We see those who invent and discover these wonders as geniuses, and we admire them. We believe we can never be like them.
But why can’t we? Maybe we don’t have the theoretical knowledge, or the design skills, or other specialised knowledge, but if their ideas came from their imagination, we have that, don’t we? Yes, we might have grown out of the habit of using it, putting off ‘childish play’ when the adult world seemed to demand more certainty, but imagination is not in finite supply. We can develop our imagination, just as we can develop our memories, or our muscles. The more we use our imagination, the stronger it becomes. Then, when we are in a new place or an unfamiliar situation, we can use our imagination to see possibilities, and to guide us. Maybe, our imagination will show us a way of combining ideas, or will hint at a way of filling a gap in our own lives and the lives of others. Maybe, if we allow our imagination to run, we can see something special.

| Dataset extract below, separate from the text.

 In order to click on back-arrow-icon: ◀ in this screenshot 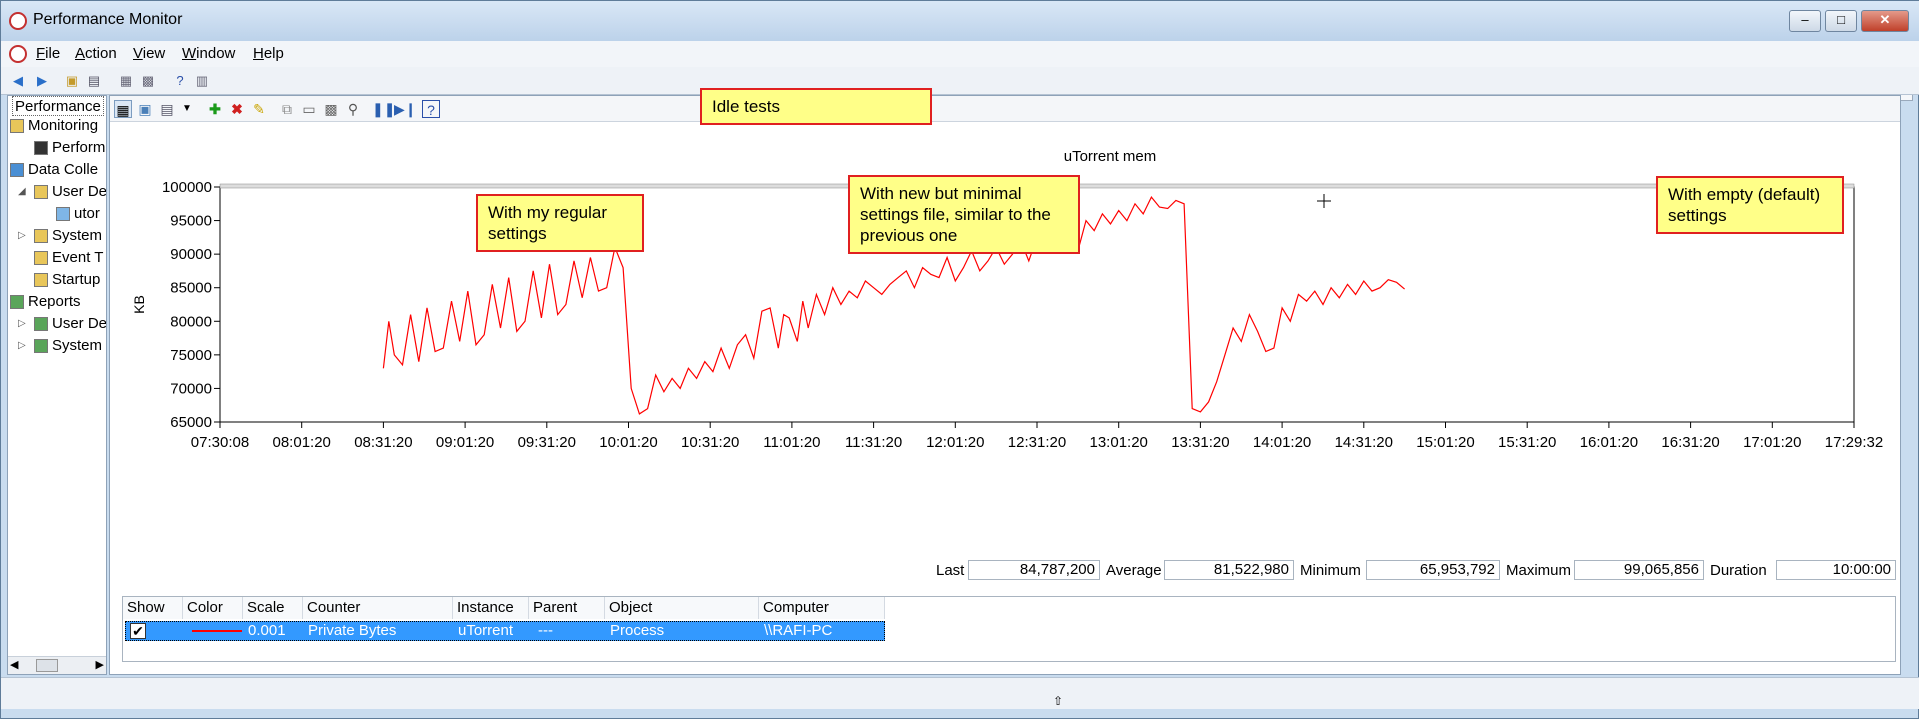, I will do `click(18, 81)`.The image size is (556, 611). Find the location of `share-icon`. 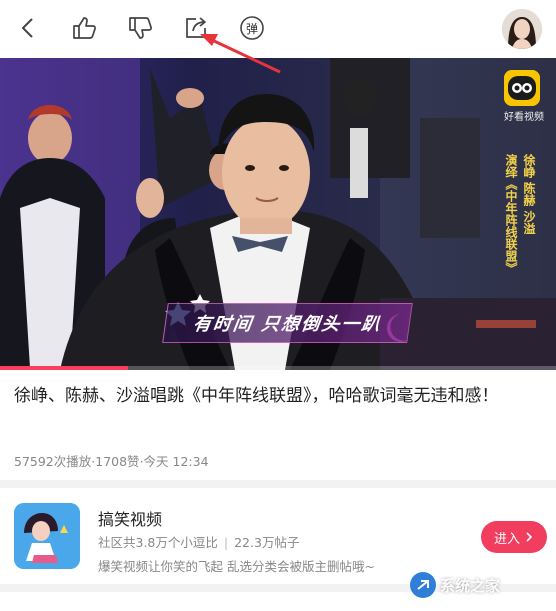

share-icon is located at coordinates (196, 28).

So it is useful to develop our imaginations, and one of the best ways of doing this is through reading. When we watch films we can be passive, letting the story flood over us. But when reading, we have to use our imaginations. Those squiggles on the page need translating into scenes and characters and actions.
But the development of our imaginations doesn’t end with the reading itself. A good story draws us in, and we are there, inside the narrative, living vicariously through the characters. We start to imagine how we would act. We imagine what we might do differently. Sometimes, if a story stays with us for long enough, our imaginations build a whole world around it.
Fan-fic is an example of this—people who are so immersed in their favourite story-worlds that they create brand new stories, taking the characters to places the original writer probably never imagined. And then, maybe, the imagination continues, and the reader develops new characters and settings, and imagines original stories of their own (or, if you believe there are only a limited number of stories in the world, they imagine original retellings of these stories.)
So if you do not want to read to relax, or read to improve your concentration, then read to develop your imagination.